One thing that I noticed is:

ommit afe6e58aedcd5e27ea16184fed90b338569bd042
Author: Jiri Denemark <jdenemar@xxxxxxxxxx>
Date:   Mon Feb 6 14:40:48 2012 +0100

    util: Generalize virFileDirectFd
    
    virFileDirectFd was used for accessing files opened with O_DIRECT using
    libvirt_iohelper. We will want to use the helper for accessing files
    regardless on O_DIRECT and thus virFileDirectFd was generalized and
    renamed to virFileWrapperFd.


And in particular the comment in src/util/virFile.c:

    /* XXX support posix_fadvise rather than O_DIRECT, if the kernel support                                                                                                 
     * for that is decent enough.
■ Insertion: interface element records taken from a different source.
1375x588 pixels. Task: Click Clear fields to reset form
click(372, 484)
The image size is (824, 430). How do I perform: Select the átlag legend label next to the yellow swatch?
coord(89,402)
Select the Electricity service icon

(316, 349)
In that case, we will also need to                                                                                                         
     * explicitly support VIR_FILE_WRAPPER_NON_BLOCKING since                                                                                                                
     * VIR_FILE_WRAPPER_BYPASS_CACHE alone will no longer require spawning                                                                                                   
     * iohelper.                                                                                                                                                             
     */

by Jiri Denemark.

I have lots of questions here, and I tried to involve Jiri and Andrea Righi here, who a long time ago proposed a POSIX_FADV_NOREUSE implementation.

1) What is the reason iohelper was introduced?

2) Was Jiri's comment about the missing linux implementation of POSIX_FADV_NOREUSE?

3) if using O_DIRECT is the only reason for iohelper to exist (...?), would replacing it with posix_fadvise remove the need for iohelper?

4) What has stopped Andreas' or another POSIX_FADV_NOREUSE implementation in the kernel?

Lots of questions..

Thanks for all your insight,

Claudio

> 
> Dave
> 
>> Ciao,
>>
>> C
>>
>>>>
>>>> In the above tests with libvirt, were you using the
>>>> --bypass-cache flag or not ?
>>>
>>> No, I do not. Tests with ramdisk did not show a notable difference for me,
>>>
>>> but tests with /dev/null were not possible, since the command line is not accepted:
>>>
>>> # virsh save centos7 /dev/null
>>> Domain 'centos7' saved to /dev/null
>>> [OK]
>>>
>>> # virsh save centos7 /dev/null --bypass-cache
>>> error: Failed to save domain 'centos7' to /dev/null
>>> error: Failed to create file '/dev/null': Invalid argument
>>>
>>>
>>>>
>>>> Hopefully use of O_DIRECT doesn't make a difference for
>>>> /dev/null, since the I/O is being immediately thrown
>>>> away and so ought to never go into I/O cache. 
>>>>
>>>> In terms of the comparison, we still have libvirt iohelper
>>>> giving QEMU a pipe, while your test above gives QEMU a
>>>> UNIX socket.
>>>>
>>>> So I still wonder if the delta is caused by the pipe vs socket
>>>> difference, as opposed to netcat vs libvirt iohelper code.
>>>
>>> I'll look into this aspect, thanks!